Note: cycle times shown here are not limited to the sprint time frame, so they may start before the sprint starts or end after it ends. Only the first in-progress status change and first done status change are counted, so they also do not capture cycle time extensions from tickets that were reopened. Completed tickets also may not have a cycle time if they were moved directly from a to-do status to a done status.
Tickets Added to Sprint
This table shows tickets that were in the sprint when it ended, but not when it started, along with their story point estimate as of the end of the sprint
Tickets Removed from Sprint
This table lists only tickets that were in the sprint when it started but not when it ended with their story point estimate as of the start of the sprint. Status at End shows the ticket status on the sprint end date, not the at the time of removal
Tickets Rolled Over at End of Sprint
This section lists tickets that were in the sprint when it ended (not removed) but not complete. It shows the status as of the end of the sprint and the total number of sprints the ticket was in, including the current sprint and those before or after.
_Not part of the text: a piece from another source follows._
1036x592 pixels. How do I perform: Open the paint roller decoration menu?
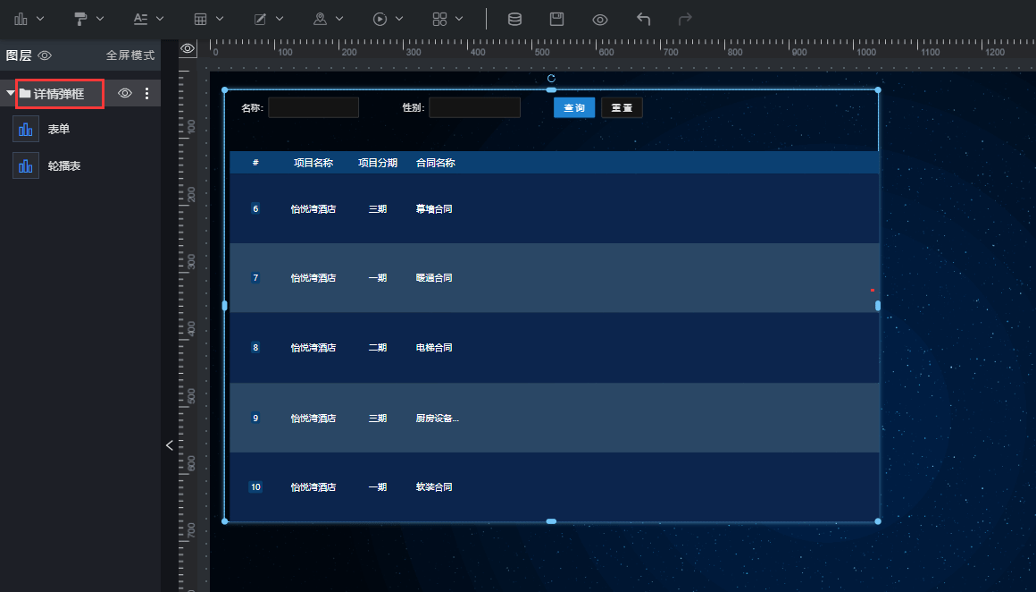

Ticket Points Changed During Sprint
This chart shows the starting and ending points for tickets that were in the sprint at the start and end but had their point estimate change during the sprint.
Tickets Already Done at Start (Excluded from Other Metrics)
The last section of this report lists tickets that were in the sprint when it started, but already in a done status. These tickets are excluded from all the other metrics and sections in the report.